6. The invocation of the Name may be practised anywhere and at any time. We can pronounce the Name of Jesus in the streets, in the place of our work, in our room, in church, etc. We can repeat the Name while we walk. Besides that 'free' use of the Name, not determined or limited by any rule, it is good to set apart certain times and certain places for a 'regular' invocation of the Name. One who is advanced in that way of prayer may dispense with such arrangements. But they are an almost necessary condition for beginners.
7.If we daily assign a certain time to the invocation of the Name (besides the 'free' invocation which should be as frequent as possible), the invocation ought to be practised- circumstances allowing- in a lonely and quiet place: 'Thou, when thou prayest, enter into thine inner chamber, and, when thou hast shut thy door, pray to thy Father which is in secret'. The bodily posture does not matter much. One may walk, or sit down, or lie, or kneel. The best posture is the one which affords most physical quiet and inner concentration. One may be helped by a physical attitude expressing humbleness and worship.

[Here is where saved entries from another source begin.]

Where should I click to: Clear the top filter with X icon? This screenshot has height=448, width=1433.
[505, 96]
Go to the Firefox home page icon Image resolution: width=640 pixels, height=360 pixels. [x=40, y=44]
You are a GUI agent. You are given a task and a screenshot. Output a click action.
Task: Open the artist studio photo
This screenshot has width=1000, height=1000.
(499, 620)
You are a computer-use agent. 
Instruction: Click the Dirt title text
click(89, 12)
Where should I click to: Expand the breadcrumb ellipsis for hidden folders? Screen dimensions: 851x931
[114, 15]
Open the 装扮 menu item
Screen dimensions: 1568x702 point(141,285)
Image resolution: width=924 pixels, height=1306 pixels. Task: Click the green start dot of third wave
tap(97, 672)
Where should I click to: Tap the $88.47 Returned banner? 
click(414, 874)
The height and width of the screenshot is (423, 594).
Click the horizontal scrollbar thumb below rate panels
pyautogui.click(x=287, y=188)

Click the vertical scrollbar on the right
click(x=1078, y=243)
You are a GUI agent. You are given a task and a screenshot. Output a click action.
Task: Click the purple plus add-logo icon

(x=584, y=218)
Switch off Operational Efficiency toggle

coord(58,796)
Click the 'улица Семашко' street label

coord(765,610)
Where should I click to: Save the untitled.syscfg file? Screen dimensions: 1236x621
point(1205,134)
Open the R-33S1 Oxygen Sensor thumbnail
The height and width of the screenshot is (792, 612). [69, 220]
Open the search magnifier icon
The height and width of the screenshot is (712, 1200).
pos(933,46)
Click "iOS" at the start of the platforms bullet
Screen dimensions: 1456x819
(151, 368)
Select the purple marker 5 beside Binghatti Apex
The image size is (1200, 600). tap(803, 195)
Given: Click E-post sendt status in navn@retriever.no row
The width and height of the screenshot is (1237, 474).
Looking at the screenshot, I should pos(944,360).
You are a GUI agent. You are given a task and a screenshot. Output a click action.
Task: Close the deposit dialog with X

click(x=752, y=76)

8.Before beginning to pronounce the Name of Jesus, establish- peace and recollection within yourself and ask for the inspiration and guidance of the Holy Ghost. 'No man can say that Jesus is the Lord, but by the Holy Ghost'. The Name of Jesus cannot really enter a heart that is not being filled by the cleansing breath; and the flame of the Spirit. The Spirit himself will breathe and light in us the Name of the Son.
9. Then simply begin. In order to walk one must take a first step; in order to swim one must throw oneself into the water. It is the same with the invocation of the Name. Begin to pronounce it with adoration and love. Cling to it. Repeat it. Do not think that you are invoking the Name; think only of Jesus himself. Say his Name slowly, softly and quietly.
10. A common mistake of beginners is to wish to associate the invocation of the Holy Name with inner intensity or emotion. They try to say it with great force. But the Name of Jesus is not to be shouted, or fashioned with violence, even inwardly. When Elijah was commanded to stand before the Lord, there was a great and strong wind, but the Lord was not in the wind; and after the wind an earthquake, but the Lord was not in the earthquake; and after the earthquake a fire, but the Lord was not in the fire. After the fire came a still small voice. ‘And it was so, when Elijah heard it, that he wrapped his face in his mantle, and went out, and stood...' Strenuous exertion and the search for intensity will be of no avail. As you repeat the Holy Name, gather quietly, little by little, your thoughts and feelings and will around it; gather around it your whole being. Let the Name penetrate your soul as a drop of oil spreads out and impregnates a cloth. Let nothing of yourself escape. Surrender your whole self and enclose it within the Name.
11. Even in the act of invocation of the Name, its literal repetition ought not to be continuous. The Name pronounced may be extended and prolonged in seconds or minutes of silent rest and attention. The repetition of the Name may be likened to the beating of wings by which a bird rises into the air. It must never be laboured and forced, or hurried, or in the nature of a flapping. It must be gentle easy, and- let us give to this word its deepest meaning- graceful. When the bird has reached the desired height it glides in its flight, and only beats its wing from time to time in order to stay in the air. So the soul, having attained to the thought of Jesus and filled herself with the memory of him may discontinue the repetition of the Name and rest in Our Lord. The repetition will only be resumed when other thoughts threaten to crowd out the thought of Jesus. Then the invocation will start again in order to gain fresh impetus.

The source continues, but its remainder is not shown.